8. Assignment. This Agreement shall terminate automatically in
the event of its assignment (as defined in the Act and in the
rules adopted under the Act). The Sub-Advisor shall notify the
Trust in writing sufficiently in advance of any proposed change
of control, as defined in Section 2(a)(9) of the Act, as will
enable the Trust to consider whether an assignment under the Act
will occur, and to take the steps necessary to enter into a new
contract with the Sub-Advisor or such other steps as the Board of
Trustees may deem appropriate.
9. Amendment. This Agreement may be amended at any time, but
only by written agreement between the Sub-Advisor and the
Manager, which amendment is subject to the approval of the
Trustees and the shareholders of the Trust in the manner required
by the Act.
10. Effective Date; Term. This Agreement shall become effective
on September 6, 1998 and shall continue in effect for a term of
two years from that date. Thereafter, the Agreement shall
continue in effect only so long as its continuance has been
specifically approved at least annually by the Trustees, or the
shareholders of the Fund in the manner required by the Act. The
aforesaid requirement shall be construed in a manner consistent
with the Act and the rules and regulations thereunder.

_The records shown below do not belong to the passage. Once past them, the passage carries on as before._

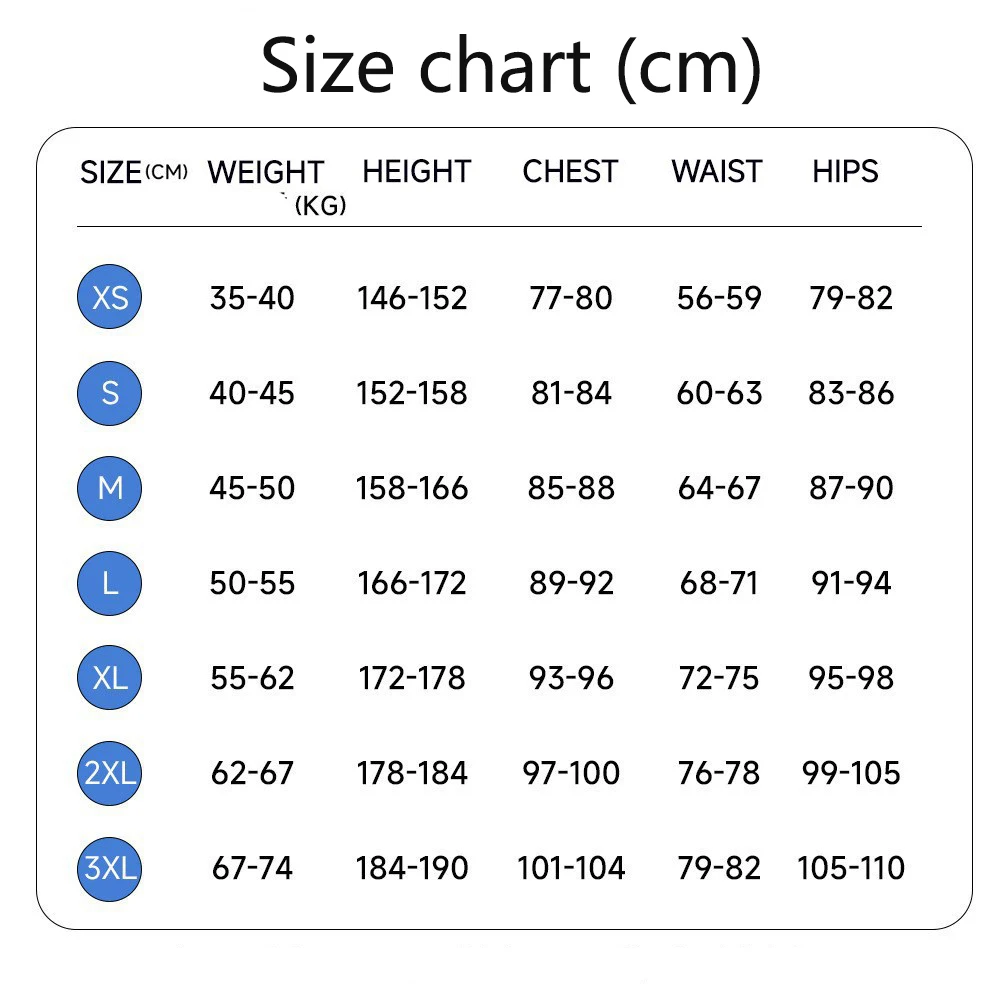Image resolution: width=1000 pixels, height=1000 pixels.
Task: Select the HEIGHT column header
Action: tap(416, 172)
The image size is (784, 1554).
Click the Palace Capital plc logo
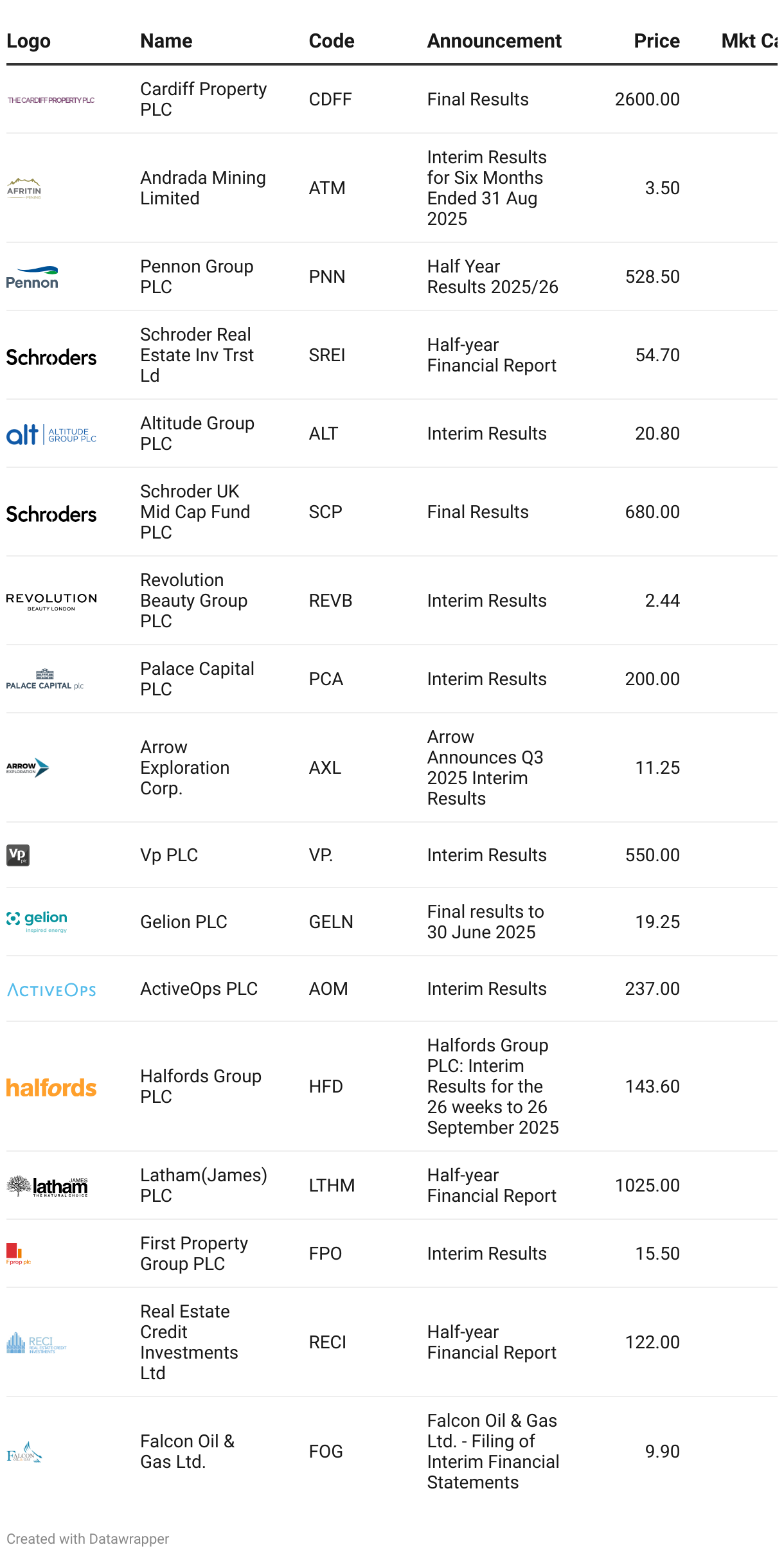click(x=45, y=679)
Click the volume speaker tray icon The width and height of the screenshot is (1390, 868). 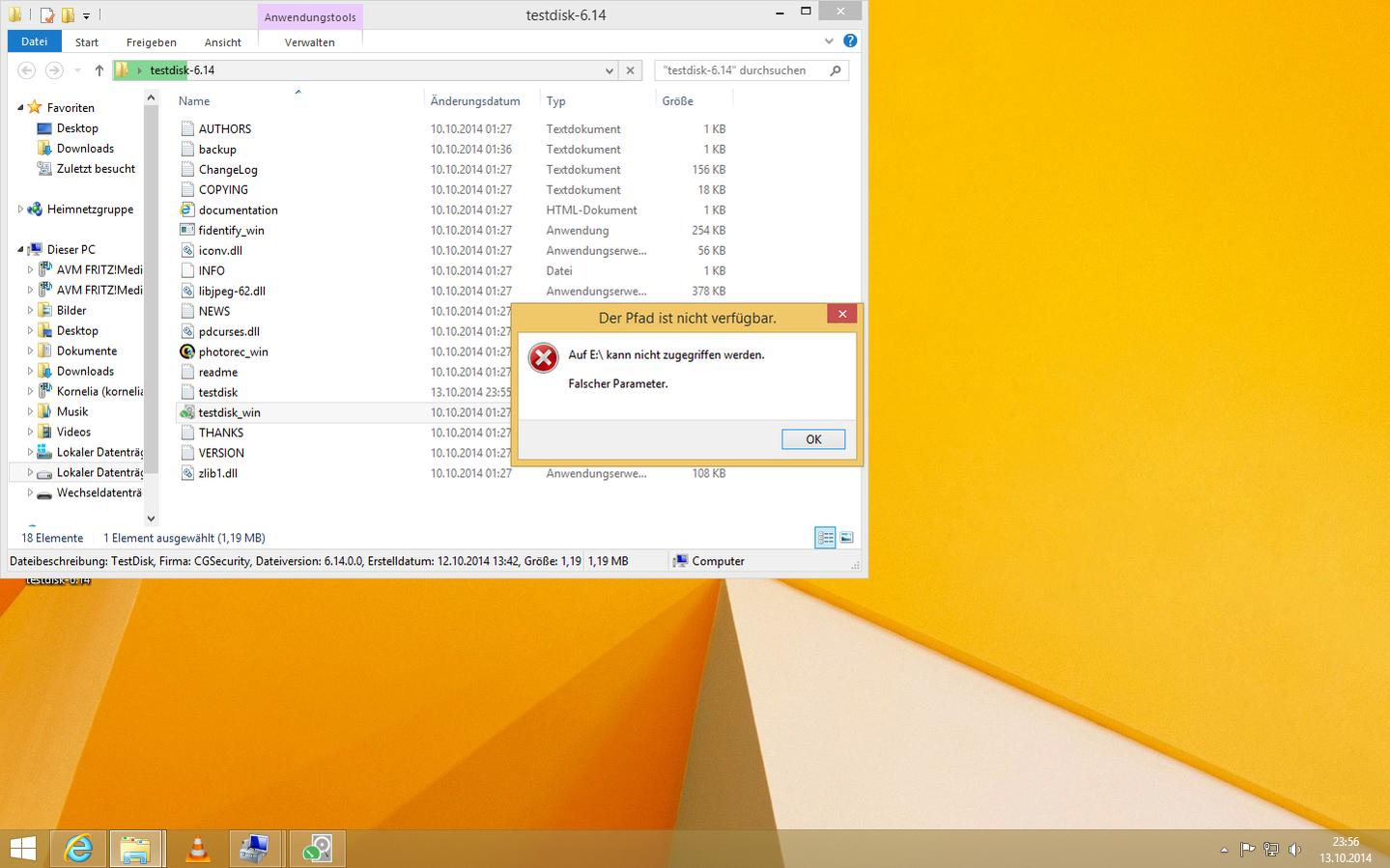[1294, 850]
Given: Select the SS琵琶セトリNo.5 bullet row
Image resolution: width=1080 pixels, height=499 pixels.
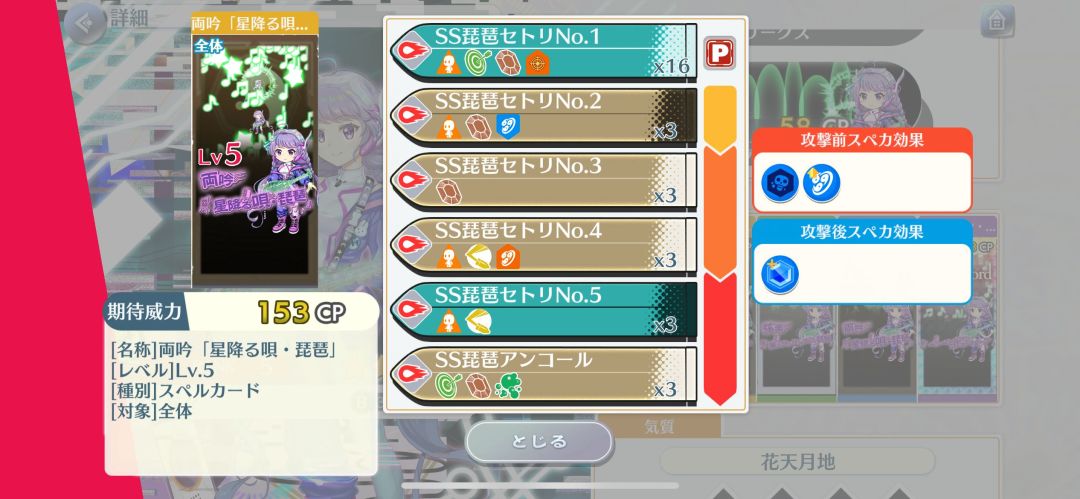Looking at the screenshot, I should [543, 310].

11. Termination. This Agreement may be terminated by (i) the
Manager at anytime without penalty, upon notice to the Sub-
Advisor and the Trust, (ii) at any time without penalty by the
Trust or by vote of a majority of the outstanding voting
securities of the Fund (as defined in the Act) on notice to the
Sub-Advisor or (iii) by the Sub-Advisor at any time without
penalty, upon thirty (30) days' written notice to the Manager and
the Trust.
12. Severability. If any provision of this Agreement shall be
held or made invalid by a court decision, statute, rule, or
otherwise, the remainder of this Agreement shall not be affected
thereby but shall continue in full force and effect.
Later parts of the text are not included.